### WORK REQUIRED
Only the lines that include "Viewport" should be copied from the data below.

### RECORDS FOR THIS TASK

########

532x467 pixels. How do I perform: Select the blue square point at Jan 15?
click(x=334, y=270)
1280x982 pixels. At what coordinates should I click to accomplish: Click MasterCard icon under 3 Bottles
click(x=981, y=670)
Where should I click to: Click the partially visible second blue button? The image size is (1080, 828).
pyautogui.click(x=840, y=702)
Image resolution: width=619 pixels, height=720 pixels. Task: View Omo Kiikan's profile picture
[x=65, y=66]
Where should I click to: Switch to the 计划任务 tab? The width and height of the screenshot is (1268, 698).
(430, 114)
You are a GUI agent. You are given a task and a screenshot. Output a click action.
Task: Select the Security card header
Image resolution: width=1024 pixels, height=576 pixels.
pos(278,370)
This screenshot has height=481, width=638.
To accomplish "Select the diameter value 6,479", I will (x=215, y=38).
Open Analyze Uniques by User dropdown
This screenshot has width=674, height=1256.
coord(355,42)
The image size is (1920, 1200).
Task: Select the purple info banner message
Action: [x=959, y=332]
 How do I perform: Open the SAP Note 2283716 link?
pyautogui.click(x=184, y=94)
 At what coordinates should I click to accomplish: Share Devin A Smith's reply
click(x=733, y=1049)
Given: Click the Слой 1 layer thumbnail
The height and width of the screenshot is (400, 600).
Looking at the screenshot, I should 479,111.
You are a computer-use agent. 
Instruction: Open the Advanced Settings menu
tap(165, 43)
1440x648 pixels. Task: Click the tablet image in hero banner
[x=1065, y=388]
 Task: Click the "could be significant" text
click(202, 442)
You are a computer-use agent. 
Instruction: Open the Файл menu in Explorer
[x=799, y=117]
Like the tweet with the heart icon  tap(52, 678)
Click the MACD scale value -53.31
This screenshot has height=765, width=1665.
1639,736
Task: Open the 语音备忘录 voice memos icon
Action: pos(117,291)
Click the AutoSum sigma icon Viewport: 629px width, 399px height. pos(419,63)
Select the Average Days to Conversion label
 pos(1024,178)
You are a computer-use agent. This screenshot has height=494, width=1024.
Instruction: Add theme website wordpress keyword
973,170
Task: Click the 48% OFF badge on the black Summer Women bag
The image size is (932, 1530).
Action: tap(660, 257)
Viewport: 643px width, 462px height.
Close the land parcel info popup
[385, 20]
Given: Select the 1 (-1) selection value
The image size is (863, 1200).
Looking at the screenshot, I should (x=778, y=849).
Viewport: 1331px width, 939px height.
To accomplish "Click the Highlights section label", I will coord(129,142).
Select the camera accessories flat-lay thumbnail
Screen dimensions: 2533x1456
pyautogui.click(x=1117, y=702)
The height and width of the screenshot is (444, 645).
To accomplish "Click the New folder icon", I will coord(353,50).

########

### REPLY TO THE TASK
Click the AutoSum sigma icon Viewport: 629px width, 399px height. pos(419,63)
Viewport: 643px width, 462px height.
Viewport: 1331px width, 939px height.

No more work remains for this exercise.